(Collection entries)
----------------------------------------
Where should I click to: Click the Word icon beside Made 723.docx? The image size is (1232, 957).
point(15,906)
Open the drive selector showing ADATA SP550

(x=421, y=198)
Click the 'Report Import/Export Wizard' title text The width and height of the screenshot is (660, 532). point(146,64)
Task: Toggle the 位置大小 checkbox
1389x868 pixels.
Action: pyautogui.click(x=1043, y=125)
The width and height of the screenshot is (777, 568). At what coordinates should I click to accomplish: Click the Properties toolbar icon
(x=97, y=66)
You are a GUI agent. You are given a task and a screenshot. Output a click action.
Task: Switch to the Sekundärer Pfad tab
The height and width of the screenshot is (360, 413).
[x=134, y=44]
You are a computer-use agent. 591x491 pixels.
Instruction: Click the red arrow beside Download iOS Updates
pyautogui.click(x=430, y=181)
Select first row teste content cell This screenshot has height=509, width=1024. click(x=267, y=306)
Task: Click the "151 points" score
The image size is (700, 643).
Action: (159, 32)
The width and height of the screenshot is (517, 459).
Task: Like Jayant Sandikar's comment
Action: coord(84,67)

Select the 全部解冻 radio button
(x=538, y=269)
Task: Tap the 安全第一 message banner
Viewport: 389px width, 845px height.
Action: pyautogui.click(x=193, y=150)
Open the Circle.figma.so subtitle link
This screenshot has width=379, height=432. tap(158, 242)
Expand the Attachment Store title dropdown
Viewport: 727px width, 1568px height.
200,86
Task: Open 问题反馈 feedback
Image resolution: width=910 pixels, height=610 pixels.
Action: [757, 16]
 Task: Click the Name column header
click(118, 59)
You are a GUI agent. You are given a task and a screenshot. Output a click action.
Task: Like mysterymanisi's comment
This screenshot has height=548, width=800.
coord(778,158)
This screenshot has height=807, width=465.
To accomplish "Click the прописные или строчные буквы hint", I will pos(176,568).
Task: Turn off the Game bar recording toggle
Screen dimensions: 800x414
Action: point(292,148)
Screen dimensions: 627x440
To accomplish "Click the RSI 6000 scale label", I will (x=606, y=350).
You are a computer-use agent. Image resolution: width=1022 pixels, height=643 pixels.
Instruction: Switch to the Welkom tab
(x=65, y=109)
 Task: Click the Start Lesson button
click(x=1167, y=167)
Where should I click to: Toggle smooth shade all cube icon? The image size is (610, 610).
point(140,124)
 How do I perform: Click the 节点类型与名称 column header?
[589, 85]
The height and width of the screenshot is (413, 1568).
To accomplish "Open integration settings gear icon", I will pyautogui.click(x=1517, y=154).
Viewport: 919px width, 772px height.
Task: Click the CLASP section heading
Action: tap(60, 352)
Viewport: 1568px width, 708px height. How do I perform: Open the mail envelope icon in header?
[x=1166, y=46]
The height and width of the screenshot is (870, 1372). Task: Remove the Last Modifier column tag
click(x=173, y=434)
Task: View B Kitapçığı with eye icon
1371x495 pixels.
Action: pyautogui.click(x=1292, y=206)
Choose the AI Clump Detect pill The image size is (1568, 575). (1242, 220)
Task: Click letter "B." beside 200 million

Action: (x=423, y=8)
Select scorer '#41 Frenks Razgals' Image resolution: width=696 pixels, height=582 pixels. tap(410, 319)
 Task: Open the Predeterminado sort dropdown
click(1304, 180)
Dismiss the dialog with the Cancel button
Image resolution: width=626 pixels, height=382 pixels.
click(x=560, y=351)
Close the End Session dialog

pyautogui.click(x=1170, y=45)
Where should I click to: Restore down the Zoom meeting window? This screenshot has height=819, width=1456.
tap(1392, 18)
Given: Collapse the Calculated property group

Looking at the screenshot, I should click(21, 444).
----------------------------------------
| WORK INSTRUCTIONS |
Without leaving anything out, transcribe the records above exactly.

| TASK RESPONSE |
Where should I click to: Click the Word icon beside Made 723.docx? The image size is (1232, 957).
point(15,906)
Open the drive selector showing ADATA SP550

(x=421, y=198)
Click the 'Report Import/Export Wizard' title text The width and height of the screenshot is (660, 532). point(146,64)
Task: Toggle the 位置大小 checkbox
1389x868 pixels.
Action: pyautogui.click(x=1043, y=125)
The width and height of the screenshot is (777, 568). At what coordinates should I click to accomplish: Click the Properties toolbar icon
(x=97, y=66)
You are a GUI agent. You are given a task and a screenshot. Output a click action.
Task: Switch to the Sekundärer Pfad tab
The height and width of the screenshot is (360, 413).
[x=134, y=44]
You are a computer-use agent. 591x491 pixels.
Instruction: Click the red arrow beside Download iOS Updates
pyautogui.click(x=430, y=181)
Select first row teste content cell This screenshot has height=509, width=1024. click(x=267, y=306)
Task: Click the "151 points" score
The image size is (700, 643).
Action: (159, 32)
The width and height of the screenshot is (517, 459).
Task: Like Jayant Sandikar's comment
Action: coord(84,67)

Select the 全部解冻 radio button
(x=538, y=269)
Task: Tap the 安全第一 message banner
Viewport: 389px width, 845px height.
Action: pyautogui.click(x=193, y=150)
Open the Circle.figma.so subtitle link
This screenshot has width=379, height=432. tap(158, 242)
Expand the Attachment Store title dropdown
Viewport: 727px width, 1568px height.
200,86
Task: Open 问题反馈 feedback
Image resolution: width=910 pixels, height=610 pixels.
Action: [757, 16]
 Task: Click the Name column header
click(118, 59)
You are a GUI agent. You are given a task and a screenshot. Output a click action.
Task: Like mysterymanisi's comment
This screenshot has height=548, width=800.
coord(778,158)
This screenshot has height=807, width=465.
To accomplish "Click the прописные или строчные буквы hint", I will pos(176,568).
Task: Turn off the Game bar recording toggle
Screen dimensions: 800x414
Action: point(292,148)
Screen dimensions: 627x440
To accomplish "Click the RSI 6000 scale label", I will (x=606, y=350).
You are a computer-use agent. Image resolution: width=1022 pixels, height=643 pixels.
Instruction: Switch to the Welkom tab
(x=65, y=109)
 Task: Click the Start Lesson button
click(x=1167, y=167)
Where should I click to: Toggle smooth shade all cube icon? The image size is (610, 610).
point(140,124)
 How do I perform: Click the 节点类型与名称 column header?
[589, 85]
The height and width of the screenshot is (413, 1568).
To accomplish "Open integration settings gear icon", I will pyautogui.click(x=1517, y=154).
Viewport: 919px width, 772px height.
Task: Click the CLASP section heading
Action: tap(60, 352)
Viewport: 1568px width, 708px height. How do I perform: Open the mail envelope icon in header?
[x=1166, y=46]
The height and width of the screenshot is (870, 1372). Task: Remove the Last Modifier column tag
click(x=173, y=434)
Task: View B Kitapçığı with eye icon
1371x495 pixels.
Action: pyautogui.click(x=1292, y=206)
Choose the AI Clump Detect pill The image size is (1568, 575). (1242, 220)
Task: Click letter "B." beside 200 million

Action: (x=423, y=8)
Select scorer '#41 Frenks Razgals' Image resolution: width=696 pixels, height=582 pixels. tap(410, 319)
 Task: Open the Predeterminado sort dropdown
click(1304, 180)
Dismiss the dialog with the Cancel button
Image resolution: width=626 pixels, height=382 pixels.
click(x=560, y=351)
Close the End Session dialog

pyautogui.click(x=1170, y=45)
Where should I click to: Restore down the Zoom meeting window? This screenshot has height=819, width=1456.
tap(1392, 18)
Given: Collapse the Calculated property group

Looking at the screenshot, I should click(21, 444).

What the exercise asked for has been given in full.